**Exercise requirements:**
Scan the entries below, and for each line that includes the word "computer", make a copy.

Stored items from a collection:

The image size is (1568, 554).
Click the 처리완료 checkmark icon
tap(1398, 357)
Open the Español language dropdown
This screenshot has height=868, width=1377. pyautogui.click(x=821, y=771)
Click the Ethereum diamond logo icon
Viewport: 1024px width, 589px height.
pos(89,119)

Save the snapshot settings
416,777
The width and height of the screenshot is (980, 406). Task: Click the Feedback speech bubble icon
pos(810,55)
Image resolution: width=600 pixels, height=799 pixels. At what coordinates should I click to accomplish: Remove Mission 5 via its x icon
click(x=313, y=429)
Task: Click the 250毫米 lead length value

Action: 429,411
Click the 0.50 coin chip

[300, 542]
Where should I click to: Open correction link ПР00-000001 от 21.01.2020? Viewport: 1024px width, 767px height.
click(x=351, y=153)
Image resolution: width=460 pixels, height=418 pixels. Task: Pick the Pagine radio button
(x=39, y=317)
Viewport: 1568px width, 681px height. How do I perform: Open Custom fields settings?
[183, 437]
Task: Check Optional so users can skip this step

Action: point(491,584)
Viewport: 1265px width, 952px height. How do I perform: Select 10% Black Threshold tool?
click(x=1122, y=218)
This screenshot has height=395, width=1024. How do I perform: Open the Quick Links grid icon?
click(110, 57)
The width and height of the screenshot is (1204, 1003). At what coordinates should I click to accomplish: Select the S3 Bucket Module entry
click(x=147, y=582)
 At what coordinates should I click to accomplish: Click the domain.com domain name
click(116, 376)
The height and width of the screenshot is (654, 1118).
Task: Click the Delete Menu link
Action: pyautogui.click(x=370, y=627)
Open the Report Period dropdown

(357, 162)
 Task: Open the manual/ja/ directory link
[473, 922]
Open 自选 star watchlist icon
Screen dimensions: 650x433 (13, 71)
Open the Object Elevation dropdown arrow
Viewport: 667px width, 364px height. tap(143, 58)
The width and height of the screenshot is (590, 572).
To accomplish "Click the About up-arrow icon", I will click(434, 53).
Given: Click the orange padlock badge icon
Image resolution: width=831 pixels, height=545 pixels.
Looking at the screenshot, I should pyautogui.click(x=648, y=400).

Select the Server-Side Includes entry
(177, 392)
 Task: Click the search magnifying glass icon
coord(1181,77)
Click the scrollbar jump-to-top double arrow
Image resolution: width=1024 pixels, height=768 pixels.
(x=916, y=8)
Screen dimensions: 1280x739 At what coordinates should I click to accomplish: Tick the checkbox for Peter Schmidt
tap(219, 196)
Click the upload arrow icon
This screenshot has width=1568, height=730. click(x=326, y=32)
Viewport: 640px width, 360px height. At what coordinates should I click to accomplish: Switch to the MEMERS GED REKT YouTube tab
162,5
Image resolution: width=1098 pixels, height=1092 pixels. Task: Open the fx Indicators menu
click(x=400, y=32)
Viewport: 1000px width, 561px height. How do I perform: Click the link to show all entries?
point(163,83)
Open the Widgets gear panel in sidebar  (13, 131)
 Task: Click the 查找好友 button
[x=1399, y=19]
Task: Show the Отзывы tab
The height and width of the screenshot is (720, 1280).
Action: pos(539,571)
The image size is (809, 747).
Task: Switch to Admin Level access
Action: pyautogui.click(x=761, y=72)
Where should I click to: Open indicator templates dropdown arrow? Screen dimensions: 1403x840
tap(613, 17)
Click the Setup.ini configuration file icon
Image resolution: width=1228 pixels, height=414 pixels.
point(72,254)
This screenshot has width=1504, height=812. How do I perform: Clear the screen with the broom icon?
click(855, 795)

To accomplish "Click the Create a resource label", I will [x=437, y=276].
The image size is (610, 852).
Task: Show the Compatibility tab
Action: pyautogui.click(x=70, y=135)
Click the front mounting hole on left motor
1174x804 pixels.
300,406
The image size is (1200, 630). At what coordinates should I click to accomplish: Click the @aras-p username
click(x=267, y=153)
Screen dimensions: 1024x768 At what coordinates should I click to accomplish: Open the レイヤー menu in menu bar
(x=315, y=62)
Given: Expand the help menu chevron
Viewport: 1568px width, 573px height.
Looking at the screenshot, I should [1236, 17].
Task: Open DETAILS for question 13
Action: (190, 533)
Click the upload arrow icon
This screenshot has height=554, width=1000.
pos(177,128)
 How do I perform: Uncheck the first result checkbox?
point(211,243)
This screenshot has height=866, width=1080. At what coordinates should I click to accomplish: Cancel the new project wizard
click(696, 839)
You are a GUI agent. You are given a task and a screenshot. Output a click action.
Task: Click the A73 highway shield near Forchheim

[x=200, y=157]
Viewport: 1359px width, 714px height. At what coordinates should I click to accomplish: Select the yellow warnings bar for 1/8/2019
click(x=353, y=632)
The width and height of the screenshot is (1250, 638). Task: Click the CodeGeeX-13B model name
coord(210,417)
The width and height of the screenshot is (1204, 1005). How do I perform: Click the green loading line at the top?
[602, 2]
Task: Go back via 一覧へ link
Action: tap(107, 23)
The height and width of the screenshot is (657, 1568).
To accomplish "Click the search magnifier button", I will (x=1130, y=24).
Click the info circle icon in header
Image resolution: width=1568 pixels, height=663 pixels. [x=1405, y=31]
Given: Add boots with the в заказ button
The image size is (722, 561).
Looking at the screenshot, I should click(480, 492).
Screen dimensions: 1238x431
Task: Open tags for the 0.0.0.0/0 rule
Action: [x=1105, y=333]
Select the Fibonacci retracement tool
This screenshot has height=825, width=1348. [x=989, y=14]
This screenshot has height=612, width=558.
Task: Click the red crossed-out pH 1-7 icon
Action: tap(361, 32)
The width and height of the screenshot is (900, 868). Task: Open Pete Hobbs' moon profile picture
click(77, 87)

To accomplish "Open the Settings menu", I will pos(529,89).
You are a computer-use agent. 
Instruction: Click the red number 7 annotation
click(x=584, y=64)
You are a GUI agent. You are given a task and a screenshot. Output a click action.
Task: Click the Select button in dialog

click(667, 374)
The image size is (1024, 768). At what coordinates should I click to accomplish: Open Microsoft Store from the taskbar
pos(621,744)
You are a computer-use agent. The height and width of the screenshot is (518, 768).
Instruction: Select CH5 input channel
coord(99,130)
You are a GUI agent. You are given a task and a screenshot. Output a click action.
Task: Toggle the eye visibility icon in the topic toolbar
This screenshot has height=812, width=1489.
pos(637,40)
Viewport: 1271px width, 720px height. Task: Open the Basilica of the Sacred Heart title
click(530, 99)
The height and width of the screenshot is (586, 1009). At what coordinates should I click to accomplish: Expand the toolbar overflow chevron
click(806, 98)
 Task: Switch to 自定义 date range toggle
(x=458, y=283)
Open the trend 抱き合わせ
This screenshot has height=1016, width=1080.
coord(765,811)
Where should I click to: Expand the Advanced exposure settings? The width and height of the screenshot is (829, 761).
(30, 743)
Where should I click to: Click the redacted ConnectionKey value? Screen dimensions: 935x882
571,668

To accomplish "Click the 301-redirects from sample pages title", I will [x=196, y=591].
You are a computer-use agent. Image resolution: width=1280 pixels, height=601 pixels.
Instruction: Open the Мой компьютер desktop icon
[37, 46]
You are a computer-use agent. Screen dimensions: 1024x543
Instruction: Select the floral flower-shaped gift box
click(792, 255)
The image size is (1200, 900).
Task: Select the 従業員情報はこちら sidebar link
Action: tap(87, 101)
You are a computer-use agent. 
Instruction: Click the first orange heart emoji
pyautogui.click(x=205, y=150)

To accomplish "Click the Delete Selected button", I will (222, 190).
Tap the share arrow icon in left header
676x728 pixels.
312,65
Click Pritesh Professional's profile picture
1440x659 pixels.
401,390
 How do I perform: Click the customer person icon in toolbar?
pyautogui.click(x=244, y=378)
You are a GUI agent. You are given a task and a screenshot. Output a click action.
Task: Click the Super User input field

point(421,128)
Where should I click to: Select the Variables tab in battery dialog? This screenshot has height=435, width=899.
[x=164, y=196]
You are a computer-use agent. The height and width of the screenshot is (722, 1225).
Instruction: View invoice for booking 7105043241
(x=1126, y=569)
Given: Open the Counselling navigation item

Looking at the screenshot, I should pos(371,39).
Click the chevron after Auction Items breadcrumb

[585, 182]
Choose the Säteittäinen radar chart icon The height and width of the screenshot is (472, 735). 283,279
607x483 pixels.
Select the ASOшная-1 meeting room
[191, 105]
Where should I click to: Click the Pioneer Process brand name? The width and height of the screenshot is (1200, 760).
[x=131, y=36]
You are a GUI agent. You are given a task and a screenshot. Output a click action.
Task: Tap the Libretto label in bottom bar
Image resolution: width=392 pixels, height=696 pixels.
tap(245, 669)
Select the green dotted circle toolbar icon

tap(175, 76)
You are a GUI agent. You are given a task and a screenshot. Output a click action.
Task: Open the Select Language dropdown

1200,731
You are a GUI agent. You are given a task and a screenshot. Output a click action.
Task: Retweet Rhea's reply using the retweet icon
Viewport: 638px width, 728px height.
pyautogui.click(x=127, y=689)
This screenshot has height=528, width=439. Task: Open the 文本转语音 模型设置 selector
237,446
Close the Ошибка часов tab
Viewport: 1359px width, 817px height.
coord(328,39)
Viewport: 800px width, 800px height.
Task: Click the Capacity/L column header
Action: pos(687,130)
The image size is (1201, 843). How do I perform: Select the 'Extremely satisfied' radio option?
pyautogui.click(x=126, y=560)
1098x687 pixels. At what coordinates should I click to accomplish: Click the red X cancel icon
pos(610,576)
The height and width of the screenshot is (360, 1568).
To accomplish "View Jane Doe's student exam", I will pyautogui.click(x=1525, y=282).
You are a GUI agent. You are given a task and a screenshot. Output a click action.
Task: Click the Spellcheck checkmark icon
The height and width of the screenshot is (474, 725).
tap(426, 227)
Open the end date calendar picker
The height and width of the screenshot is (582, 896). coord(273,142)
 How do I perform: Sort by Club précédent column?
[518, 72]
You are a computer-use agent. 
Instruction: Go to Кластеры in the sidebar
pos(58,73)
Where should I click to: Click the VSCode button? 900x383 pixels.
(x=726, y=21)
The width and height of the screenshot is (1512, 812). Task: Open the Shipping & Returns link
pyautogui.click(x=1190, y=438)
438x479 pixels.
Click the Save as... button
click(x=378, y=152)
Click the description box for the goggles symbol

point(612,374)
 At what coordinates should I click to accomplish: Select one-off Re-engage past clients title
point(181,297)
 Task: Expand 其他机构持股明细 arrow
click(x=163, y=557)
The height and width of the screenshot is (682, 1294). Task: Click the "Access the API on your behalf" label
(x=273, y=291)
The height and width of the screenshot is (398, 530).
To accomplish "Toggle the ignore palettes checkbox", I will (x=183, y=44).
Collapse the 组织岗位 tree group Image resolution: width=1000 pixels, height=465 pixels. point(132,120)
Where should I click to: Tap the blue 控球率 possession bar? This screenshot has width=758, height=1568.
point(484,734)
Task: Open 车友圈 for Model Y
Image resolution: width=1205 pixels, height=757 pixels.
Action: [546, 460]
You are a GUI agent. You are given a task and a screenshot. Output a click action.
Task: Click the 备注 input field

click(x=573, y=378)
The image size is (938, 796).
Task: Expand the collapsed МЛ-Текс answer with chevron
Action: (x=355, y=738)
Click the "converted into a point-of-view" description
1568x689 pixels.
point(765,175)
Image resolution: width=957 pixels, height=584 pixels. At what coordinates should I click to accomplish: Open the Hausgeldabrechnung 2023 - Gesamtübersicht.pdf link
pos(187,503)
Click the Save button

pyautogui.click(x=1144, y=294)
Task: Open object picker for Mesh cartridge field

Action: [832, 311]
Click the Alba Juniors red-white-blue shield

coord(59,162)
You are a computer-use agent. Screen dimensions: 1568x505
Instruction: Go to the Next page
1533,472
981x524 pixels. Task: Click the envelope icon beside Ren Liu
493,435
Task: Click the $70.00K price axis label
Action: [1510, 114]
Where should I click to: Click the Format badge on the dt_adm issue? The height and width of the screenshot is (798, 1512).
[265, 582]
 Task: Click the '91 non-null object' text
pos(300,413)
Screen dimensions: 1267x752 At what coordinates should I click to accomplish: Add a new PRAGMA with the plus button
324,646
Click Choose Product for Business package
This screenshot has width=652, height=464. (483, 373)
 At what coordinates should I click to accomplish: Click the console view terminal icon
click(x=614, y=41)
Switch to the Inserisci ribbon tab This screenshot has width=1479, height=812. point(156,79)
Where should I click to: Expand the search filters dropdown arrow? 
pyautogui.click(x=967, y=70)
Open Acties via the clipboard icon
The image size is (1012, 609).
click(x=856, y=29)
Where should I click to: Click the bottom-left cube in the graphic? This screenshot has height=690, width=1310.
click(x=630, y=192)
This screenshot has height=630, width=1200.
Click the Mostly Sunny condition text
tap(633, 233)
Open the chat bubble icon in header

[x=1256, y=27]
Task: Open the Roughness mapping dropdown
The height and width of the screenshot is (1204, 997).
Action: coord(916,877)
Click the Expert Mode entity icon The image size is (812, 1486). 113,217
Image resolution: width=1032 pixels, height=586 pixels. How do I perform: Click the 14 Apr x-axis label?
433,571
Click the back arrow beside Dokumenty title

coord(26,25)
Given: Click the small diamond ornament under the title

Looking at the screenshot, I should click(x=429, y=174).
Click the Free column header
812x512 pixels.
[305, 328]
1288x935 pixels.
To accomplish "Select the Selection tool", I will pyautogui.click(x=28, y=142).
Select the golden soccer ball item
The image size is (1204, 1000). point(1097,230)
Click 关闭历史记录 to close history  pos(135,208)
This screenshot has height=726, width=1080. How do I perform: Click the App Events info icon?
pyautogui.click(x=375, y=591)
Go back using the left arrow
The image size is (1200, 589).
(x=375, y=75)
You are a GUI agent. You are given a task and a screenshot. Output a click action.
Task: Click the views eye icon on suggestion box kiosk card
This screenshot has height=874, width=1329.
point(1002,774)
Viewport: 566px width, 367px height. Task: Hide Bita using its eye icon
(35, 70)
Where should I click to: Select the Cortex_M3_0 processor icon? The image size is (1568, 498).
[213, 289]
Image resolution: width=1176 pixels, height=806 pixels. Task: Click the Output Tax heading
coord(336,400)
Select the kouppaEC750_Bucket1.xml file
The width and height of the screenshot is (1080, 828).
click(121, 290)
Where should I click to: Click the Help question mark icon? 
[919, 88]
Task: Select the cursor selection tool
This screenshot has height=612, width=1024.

**Answer below:**
You are a computer-use agent. 
You are a computer-use agent. The height and width of the screenshot is (518, 768).
You are a computer-use agent. Image resolution: width=1280 pixels, height=601 pixels.
You are a computer-use agent. Screen dimensions: 1024x543
You are a computer-use agent. 
You are a computer-use agent. The height and width of the screenshot is (722, 1225).
You are a computer-use agent. 
You are a computer-use agent. Screen dimensions: 1568x505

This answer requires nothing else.